**Questões de estudo**
1 > Na carta ao Avô Adélio, que bebida promete quem escreve preparar para o regresso do avô?
2 > Reproduza fielmente o trecho da carta ao Avô Adélio que principia nas palavras "Meu querido Avô" e termina depois das palavras "abrigo para nós.".

**Texto fornecido**
▼

Meu querido Avô Adélio,
Volta nem que seja para um abraço.
Eu, prometo-te, preparo tudo - o teu cadeirão de orelhas largas, o couro e a pregaria com o cheiro a tempos felizes; a limonada fresca para os gumes afiados do calor e, claro, uma brisa que relembre às árvores que a sua sombra é, outra vez, um abrigo para nós.
Sabes, meu querido, se, mesmo assim, não for fácil convenceres quem quer que seja que te tem, diz-lhes, por favor, que há, ainda, um areal inteiro de sorrisos por desenhar nos lábios da Mãe - ela ia gostar tanto dos teus dedos longos presos nos dela, do teu olhar que acenava de longe e que era como uns braços abertos assim que te víamos.
Não sei como te contaríamos tudo quanto se passou na tua ausência - talvez, na verdade, a mobília tenha ficado, todo este tempo, no mesmo sítio - a tua cadeira sendo tua até ao fim dos tempos, a casa um mapa onde a tua existência e os teus passos sempre se sentiram - ninguém conseguiria, eu sei, viver num mundo onde nunca tivesses existido.

▲

**Excerto dos dados**
▼

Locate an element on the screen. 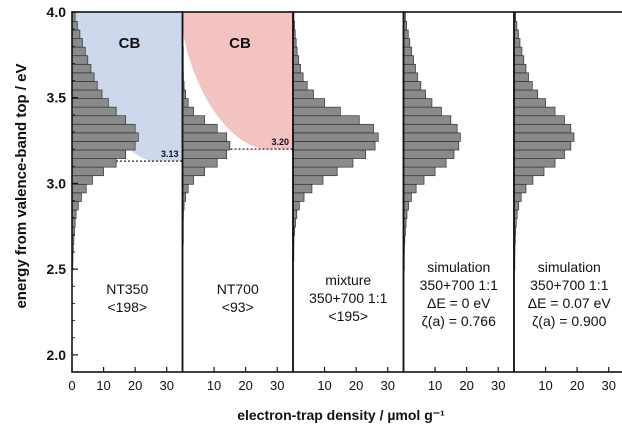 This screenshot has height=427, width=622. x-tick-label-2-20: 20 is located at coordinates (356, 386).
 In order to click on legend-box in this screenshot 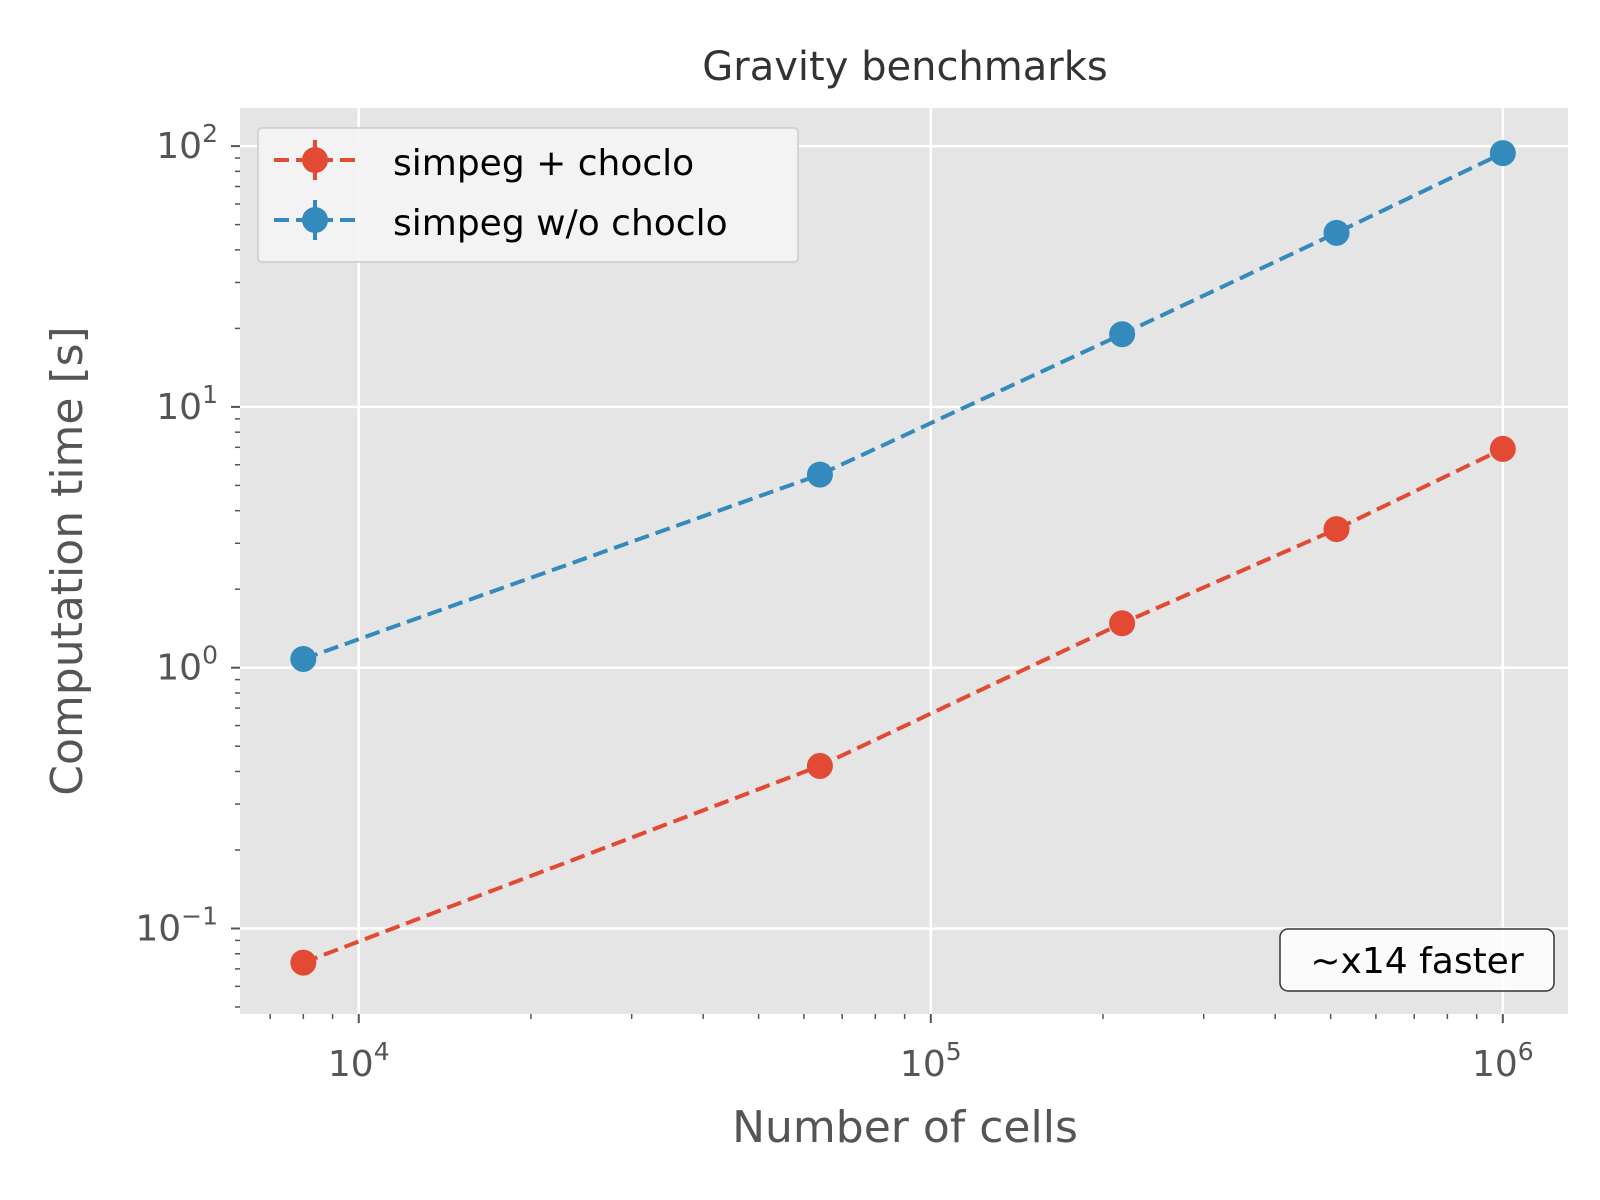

▲

**Respostas às tarefas**
1 > Uma limonada fresca.

2 >
Meu querido Avô Adélio,
Volta nem que seja para um abraço.
Eu, prometo-te, preparo tudo - o teu cadeirão de orelhas largas, o couro e a pregaria com o cheiro a tempos felizes; a limonada fresca para os gumes afiados do calor e, claro, uma brisa que relembre às árvores que a sua sombra é, outra vez, um abrigo para nós.